• Stored items from a collection
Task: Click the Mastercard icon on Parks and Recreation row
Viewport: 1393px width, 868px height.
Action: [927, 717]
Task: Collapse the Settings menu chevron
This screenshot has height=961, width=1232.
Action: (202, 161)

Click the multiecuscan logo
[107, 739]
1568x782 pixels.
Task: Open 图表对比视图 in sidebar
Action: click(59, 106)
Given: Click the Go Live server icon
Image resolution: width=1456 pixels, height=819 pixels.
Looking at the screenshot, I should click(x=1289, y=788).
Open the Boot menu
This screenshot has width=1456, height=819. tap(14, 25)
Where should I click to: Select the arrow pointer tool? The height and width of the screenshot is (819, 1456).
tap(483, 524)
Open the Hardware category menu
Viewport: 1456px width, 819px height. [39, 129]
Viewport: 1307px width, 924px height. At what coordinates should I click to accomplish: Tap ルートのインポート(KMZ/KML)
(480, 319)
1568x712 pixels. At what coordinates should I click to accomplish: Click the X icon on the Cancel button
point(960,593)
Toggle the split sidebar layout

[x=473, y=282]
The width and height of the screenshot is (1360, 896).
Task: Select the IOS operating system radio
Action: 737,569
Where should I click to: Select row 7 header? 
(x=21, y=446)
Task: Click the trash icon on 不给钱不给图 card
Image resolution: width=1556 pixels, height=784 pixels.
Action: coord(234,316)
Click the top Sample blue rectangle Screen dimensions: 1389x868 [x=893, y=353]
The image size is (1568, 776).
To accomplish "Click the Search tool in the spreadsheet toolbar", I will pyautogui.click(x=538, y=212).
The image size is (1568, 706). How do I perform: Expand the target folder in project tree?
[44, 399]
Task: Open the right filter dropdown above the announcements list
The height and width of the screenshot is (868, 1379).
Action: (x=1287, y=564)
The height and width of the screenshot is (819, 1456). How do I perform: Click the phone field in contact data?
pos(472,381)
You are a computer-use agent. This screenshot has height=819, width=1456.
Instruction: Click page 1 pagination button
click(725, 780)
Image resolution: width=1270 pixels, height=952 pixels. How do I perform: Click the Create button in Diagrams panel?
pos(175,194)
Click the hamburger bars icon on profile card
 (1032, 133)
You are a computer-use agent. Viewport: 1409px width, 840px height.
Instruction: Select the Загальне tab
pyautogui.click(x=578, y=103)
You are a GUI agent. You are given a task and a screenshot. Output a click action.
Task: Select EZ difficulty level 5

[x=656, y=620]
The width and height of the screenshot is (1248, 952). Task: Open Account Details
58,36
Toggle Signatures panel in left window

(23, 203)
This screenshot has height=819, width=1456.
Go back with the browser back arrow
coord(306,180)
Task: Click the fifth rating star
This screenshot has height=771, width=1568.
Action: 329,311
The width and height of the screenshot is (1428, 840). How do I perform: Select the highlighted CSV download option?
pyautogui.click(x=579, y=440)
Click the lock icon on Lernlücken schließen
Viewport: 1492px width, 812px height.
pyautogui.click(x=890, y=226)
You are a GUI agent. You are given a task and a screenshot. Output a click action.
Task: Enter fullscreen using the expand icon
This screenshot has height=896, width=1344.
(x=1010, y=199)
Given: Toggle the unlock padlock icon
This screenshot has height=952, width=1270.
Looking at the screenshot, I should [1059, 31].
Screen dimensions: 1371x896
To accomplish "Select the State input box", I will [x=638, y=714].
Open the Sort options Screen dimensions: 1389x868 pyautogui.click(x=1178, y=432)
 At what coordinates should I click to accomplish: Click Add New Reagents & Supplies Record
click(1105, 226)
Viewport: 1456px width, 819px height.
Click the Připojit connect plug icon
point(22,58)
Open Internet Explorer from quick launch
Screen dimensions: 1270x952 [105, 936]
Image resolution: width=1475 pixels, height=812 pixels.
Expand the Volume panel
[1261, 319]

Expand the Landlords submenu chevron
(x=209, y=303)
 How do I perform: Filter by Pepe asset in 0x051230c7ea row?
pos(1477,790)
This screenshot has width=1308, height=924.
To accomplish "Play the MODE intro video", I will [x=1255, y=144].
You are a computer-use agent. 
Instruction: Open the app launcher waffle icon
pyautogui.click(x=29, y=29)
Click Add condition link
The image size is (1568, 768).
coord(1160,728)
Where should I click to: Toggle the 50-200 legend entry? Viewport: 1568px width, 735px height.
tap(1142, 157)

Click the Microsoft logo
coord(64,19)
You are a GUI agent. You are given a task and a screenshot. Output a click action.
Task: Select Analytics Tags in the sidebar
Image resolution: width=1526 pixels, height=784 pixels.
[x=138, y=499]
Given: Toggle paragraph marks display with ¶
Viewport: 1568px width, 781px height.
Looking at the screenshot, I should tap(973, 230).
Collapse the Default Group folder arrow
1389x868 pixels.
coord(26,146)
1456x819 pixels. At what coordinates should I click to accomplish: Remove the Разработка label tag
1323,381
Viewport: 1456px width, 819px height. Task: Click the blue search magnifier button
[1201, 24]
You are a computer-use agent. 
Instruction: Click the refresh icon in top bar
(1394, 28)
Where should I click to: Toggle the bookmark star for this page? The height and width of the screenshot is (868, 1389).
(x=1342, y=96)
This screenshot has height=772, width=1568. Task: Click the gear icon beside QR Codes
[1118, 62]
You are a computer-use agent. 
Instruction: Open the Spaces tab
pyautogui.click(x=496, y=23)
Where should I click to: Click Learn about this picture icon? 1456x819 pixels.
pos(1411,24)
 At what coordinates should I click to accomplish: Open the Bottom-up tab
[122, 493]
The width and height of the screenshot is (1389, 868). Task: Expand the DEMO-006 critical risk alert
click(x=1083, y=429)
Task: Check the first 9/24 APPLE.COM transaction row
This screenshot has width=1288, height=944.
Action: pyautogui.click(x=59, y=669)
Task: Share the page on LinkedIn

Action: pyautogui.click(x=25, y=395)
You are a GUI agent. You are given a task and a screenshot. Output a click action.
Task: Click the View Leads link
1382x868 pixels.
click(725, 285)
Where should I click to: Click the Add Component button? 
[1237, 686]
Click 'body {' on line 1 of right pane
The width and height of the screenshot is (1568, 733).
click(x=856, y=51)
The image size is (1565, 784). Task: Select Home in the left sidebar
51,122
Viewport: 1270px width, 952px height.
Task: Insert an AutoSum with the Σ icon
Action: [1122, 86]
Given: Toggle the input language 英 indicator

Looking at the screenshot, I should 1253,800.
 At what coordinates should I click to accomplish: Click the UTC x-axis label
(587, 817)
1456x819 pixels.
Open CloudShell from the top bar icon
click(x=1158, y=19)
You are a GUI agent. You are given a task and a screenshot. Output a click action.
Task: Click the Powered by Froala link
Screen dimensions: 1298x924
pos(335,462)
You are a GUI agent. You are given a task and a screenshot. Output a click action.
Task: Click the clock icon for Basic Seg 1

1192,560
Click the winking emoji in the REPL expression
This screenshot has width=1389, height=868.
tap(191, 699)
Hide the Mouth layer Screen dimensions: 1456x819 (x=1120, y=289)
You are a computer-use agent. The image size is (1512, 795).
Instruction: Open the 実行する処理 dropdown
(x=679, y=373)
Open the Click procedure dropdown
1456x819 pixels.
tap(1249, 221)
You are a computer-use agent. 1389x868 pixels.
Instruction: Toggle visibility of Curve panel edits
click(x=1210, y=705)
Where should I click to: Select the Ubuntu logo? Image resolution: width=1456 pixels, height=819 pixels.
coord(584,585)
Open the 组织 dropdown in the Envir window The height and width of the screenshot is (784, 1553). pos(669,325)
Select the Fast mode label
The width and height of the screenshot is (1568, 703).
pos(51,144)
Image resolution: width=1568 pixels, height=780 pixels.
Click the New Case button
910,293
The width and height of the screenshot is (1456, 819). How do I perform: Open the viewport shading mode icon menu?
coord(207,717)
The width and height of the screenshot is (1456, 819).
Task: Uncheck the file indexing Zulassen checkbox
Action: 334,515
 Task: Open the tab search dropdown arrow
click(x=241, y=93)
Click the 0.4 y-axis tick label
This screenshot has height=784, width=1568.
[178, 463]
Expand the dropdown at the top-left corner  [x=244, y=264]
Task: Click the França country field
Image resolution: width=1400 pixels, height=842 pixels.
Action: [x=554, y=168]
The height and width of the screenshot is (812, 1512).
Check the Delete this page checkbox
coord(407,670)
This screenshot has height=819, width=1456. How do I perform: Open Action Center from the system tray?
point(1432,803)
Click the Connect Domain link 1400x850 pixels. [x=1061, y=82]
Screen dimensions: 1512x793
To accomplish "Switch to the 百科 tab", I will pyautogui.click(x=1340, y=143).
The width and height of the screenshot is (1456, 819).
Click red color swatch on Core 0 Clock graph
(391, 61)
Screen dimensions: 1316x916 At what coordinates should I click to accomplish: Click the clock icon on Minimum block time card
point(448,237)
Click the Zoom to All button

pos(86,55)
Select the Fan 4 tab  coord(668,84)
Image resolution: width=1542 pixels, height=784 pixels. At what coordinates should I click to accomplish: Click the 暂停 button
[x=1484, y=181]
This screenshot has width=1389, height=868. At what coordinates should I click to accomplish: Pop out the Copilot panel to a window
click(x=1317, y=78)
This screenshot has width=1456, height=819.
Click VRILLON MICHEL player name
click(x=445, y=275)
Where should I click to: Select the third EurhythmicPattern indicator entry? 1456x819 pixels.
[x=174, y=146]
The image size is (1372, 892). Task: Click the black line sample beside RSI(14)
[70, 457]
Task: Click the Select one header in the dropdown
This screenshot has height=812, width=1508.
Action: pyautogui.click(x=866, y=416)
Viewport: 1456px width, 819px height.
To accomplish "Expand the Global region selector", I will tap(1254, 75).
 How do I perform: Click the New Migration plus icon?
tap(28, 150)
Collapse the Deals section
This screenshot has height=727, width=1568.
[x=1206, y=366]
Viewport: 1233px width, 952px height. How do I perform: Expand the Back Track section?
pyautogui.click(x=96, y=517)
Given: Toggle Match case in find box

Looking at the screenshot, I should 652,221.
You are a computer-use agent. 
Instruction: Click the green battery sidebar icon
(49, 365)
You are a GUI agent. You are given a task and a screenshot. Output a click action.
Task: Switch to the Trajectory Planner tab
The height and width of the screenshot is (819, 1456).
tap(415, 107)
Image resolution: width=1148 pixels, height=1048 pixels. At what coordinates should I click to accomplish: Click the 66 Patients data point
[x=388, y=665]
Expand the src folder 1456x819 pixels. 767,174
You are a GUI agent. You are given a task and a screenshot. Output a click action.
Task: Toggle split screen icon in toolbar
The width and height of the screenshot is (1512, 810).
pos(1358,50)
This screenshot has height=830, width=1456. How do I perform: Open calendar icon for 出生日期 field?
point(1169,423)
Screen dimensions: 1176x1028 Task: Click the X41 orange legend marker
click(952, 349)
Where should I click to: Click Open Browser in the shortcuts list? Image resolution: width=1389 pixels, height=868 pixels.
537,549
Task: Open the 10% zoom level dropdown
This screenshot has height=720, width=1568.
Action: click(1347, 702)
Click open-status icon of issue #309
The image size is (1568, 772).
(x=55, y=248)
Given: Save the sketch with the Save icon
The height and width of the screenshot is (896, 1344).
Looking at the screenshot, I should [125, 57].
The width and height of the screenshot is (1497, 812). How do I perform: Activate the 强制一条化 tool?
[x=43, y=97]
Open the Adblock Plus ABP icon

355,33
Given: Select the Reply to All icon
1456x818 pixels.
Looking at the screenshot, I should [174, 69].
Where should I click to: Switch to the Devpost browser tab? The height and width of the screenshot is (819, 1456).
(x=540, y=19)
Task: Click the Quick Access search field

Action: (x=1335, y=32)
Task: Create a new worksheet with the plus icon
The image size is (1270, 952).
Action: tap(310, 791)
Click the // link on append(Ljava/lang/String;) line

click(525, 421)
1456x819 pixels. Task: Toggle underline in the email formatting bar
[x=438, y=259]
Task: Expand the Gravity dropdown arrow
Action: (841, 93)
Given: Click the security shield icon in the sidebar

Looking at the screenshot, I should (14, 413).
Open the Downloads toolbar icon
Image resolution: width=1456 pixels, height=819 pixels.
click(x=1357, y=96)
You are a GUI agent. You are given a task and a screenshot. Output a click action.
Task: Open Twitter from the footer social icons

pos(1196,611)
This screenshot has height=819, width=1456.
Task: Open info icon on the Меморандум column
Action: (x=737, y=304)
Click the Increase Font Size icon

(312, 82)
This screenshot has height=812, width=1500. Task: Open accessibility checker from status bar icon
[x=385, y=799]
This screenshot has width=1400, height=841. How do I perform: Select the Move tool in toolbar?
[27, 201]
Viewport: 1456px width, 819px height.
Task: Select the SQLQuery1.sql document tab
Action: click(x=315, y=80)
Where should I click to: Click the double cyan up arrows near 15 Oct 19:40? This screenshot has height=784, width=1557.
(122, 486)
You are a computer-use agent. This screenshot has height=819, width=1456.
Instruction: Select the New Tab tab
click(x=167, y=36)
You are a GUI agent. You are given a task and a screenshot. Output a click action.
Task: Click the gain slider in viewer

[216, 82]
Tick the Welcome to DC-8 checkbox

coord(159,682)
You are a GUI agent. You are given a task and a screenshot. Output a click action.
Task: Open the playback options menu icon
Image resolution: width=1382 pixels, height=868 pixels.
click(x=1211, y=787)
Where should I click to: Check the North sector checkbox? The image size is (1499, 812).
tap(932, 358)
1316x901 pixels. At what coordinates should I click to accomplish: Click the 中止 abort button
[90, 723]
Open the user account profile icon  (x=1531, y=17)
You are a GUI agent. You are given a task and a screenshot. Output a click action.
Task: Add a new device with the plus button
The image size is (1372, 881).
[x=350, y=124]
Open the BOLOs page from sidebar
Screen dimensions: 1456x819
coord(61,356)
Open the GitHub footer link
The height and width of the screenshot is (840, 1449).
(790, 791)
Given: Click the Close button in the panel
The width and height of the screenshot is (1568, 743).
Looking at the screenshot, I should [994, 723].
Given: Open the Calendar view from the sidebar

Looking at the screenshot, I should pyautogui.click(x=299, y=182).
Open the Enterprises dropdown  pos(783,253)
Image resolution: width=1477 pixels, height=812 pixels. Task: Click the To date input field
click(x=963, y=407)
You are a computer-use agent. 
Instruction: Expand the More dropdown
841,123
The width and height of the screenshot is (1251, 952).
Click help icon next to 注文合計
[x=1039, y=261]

• DESCRIPTION OF THE TASK
Take every line from the records above that has the word "will" and copy it.

• SOLVED EXERCISE
To accomplish "Click the Search tool in the spreadsheet toolbar", I will pyautogui.click(x=538, y=212).
To accomplish "Select the State input box", I will [x=638, y=714].
To accomplish "Play the MODE intro video", I will [x=1255, y=144].
To accomplish "Switch to the 百科 tab", I will pyautogui.click(x=1340, y=143).
To accomplish "Expand the Global region selector", I will tap(1254, 75).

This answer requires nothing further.